Book description
In
The Philistines
, Pamela Hansford Johnson tells the story of a young woman who, on
impulse, marries into surroundings not her own. Despite the boredom of
the surburban world in which she finds herself, she remains content with
life until, during the war, she falls in love. And though her love
affair offers no more complete satisfaction than her marriage; though
the great passion of her life is, in fact, a one-sided one; she
tolerates this as she tolerated the drabness of her married life.
The Philistines
is a subtle and penetrating study of a lively, witty woman of energetic
mind who found in a shadow what she could not find in substance; a woman
whose own resilience prevents her troubles from growing into the tragedy
by which a lesser woman might have been engulfed.

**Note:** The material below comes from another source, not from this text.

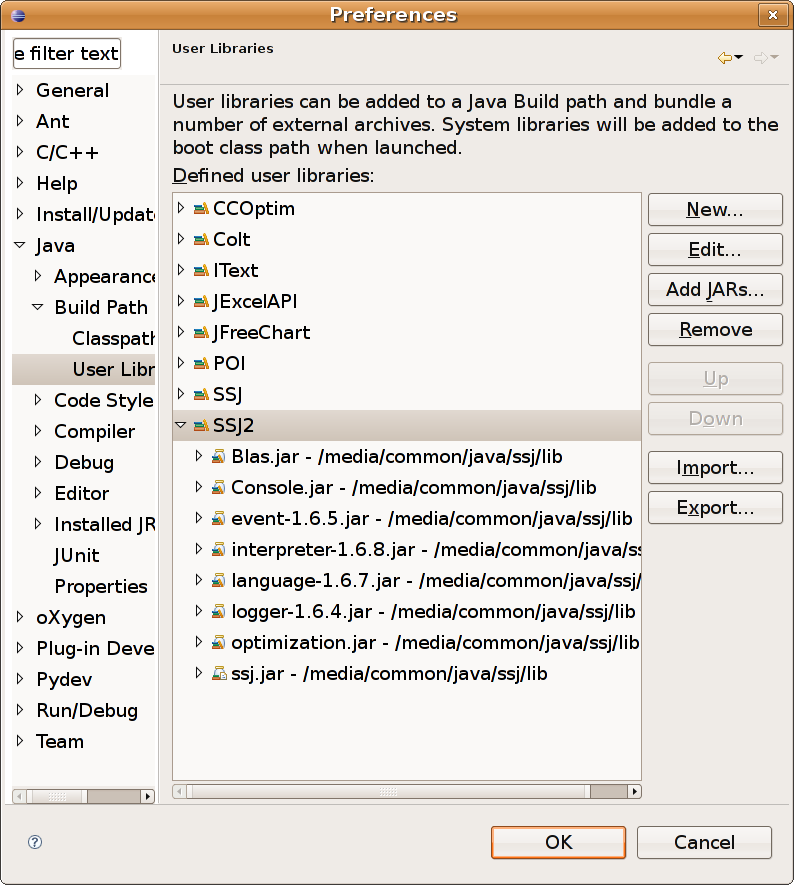
Task: Click the back navigation arrow icon
Action: [724, 58]
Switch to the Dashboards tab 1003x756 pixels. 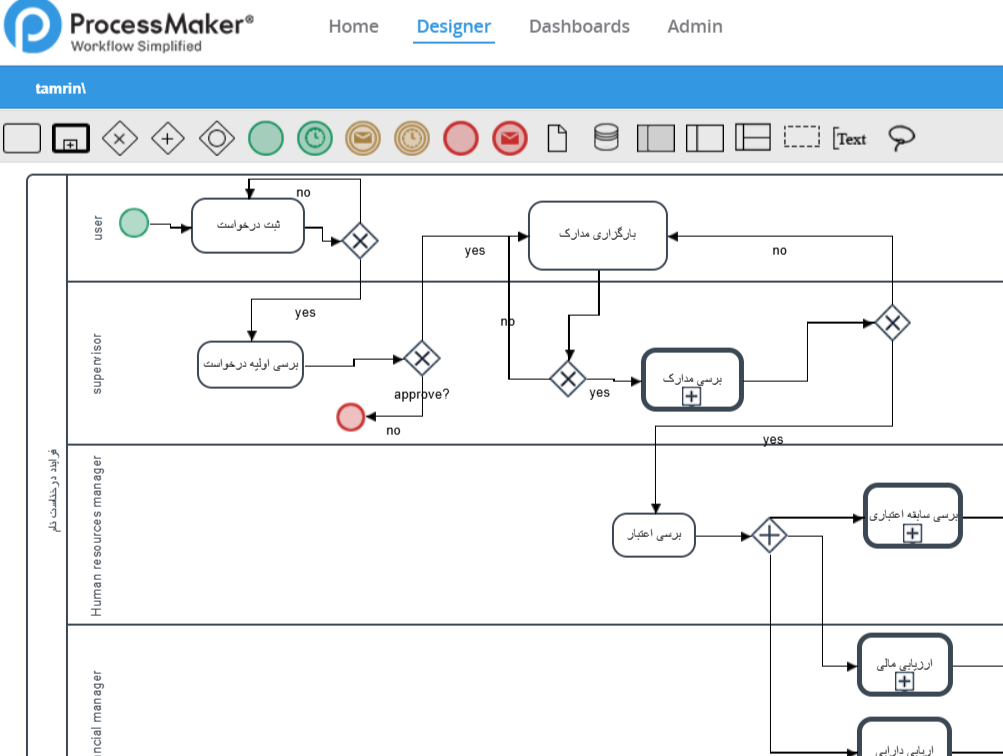tap(579, 27)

Pamela Hansford Johnson wrote 27 novels across genres as diverse as
romance, comedy and tragedy. An incredibly readable and literary author,
who deserves to be rediscovered by a new generation, Bello has brought
18 of Johnson's books back into print. Pamela Hansford Johnson was
born in 1912 and gained recognition with her first novel, This Bed Thy
Centre, published in 1935. She wrote 27 novels. Her themes centred on
the moral responsibility of the individual in their personal and social
relations. The fictional genres she used ranged from romantic comedy
(Night and Silence, Who Is Here) and high comedy (The Unspeakable
Skipton) to tragedy (The Holiday Friend) and the psychological study of
cruelty (An Error of Judgement). Her last novel, A Bonfire, was
published in the year of her death, 1981. She was a critic as well as a
novelist and wrote books on Thomas Wolfe and Ivy Compton-Burnett; Six
Proust Reconstructions (1958) confirmed her reputation as a leading
Proustian scholar. She also wrote a play, Corinth House (1954), a work
of social criticism arising out of the Moors Trial, On Iniquity (1967),
and a book of essays, Important to Me (1974). She received honorary
degrees from six universities and was a Fellow of the Royal Society of
Literature. She was awarded the C. B.E. in 1975. Pamela Hansford
Johnson, who had two children by her first marriage with journalist
Gordon Neil Stewart, later married C. P. Snow. Their son Philip was born
in 1952.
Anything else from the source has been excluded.